DOCUMENT SEGMENT -
Additionally, (from the MB forum) I understand that there are some departures from Ardour’s timing model that have been imposed that lead to recommending some particular workflow constraints. I want to understand those better, but it seems useless without understanding the foundation that MB. has been built upon and how it may or may not match many of the posts I’ve been reading.

thanks,
h

You can read Robin’s Ph.D thesis (I think). or you can accept that Ardour doesn’t need any work on your part to get latency compensation correct.

The only situation where you need to think about it is when you create multiple signal routes from one point to another point and those routes have different latencies (e.g. different plugins in two aux busses). Ardour cannot “correct” that situation because there is no correct answer.

If you avoid routing ambiguities, everything Just Works ™ and you do not need to think about it.

…but is it possible to know what Ardour chooses to compensate vs what is left alone?

nothing is left uncompensated.

There are no differences between Ardour and Mixbus either.

Playback is aligned to physical outputs depending on port connections: how long will it be until the signal reaches the edge of the graph (or if you calibrated systemic latency: until it reaches the soundcard’s outputs).

If you use JACK/Pipewire, you can inspect this with jack_lsp -l

the compensation can be zero samples, though, correct?

yes, if there’s no latent plugin anywhere, nothing needs to be compensated for.

DATA SHOWN -
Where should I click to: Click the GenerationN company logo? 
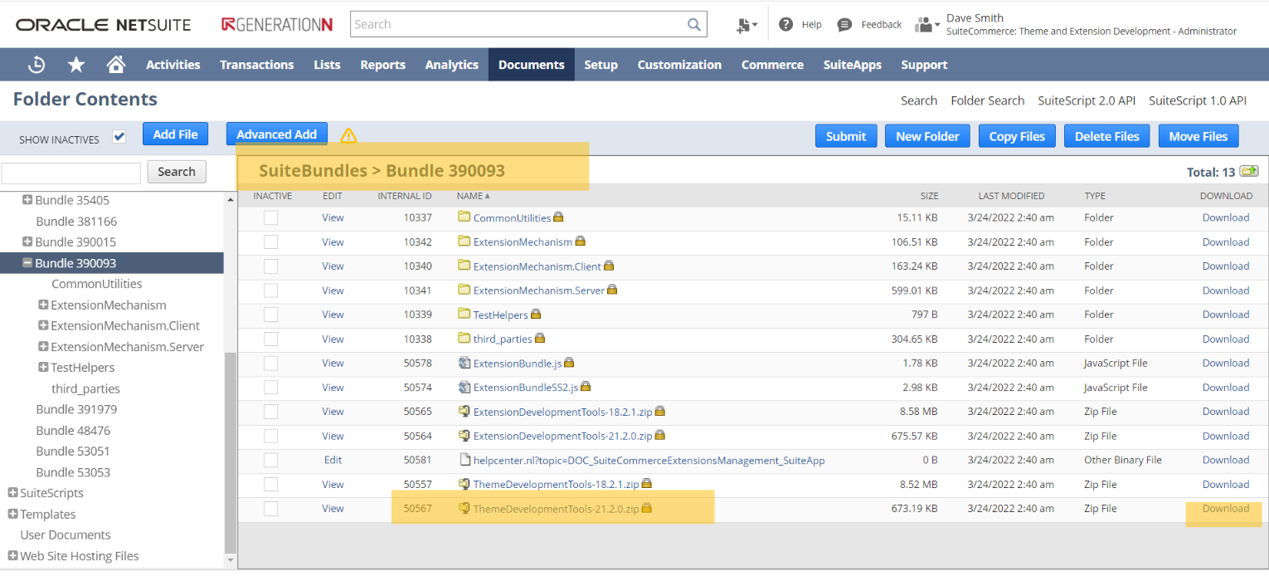point(277,24)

ACTIONS TO TAKE -
**a)** Put this sentence from the Ardour latency thread into Spanish: "Ardour cannot “correct” that situation because there is no correct answer."
**b)** Quote the Ardour latency thread word for word, starting at "Playback is aligned" and ending at "samples, though, correct?".
The data has nothing to do with what comes next.

ANSWERS IN ORDER -
**a)** Ardour no puede «corregir» esa situación porque no hay una respuesta correcta.

**b)**
Playback is aligned to physical outputs depending on port connections: how long will it be until the signal reaches the edge of the graph (or if you calibrated systemic latency: until it reaches the soundcard’s outputs).

If you use JACK/Pipewire, you can inspect this with jack_lsp -l

the compensation can be zero samples, though, correct?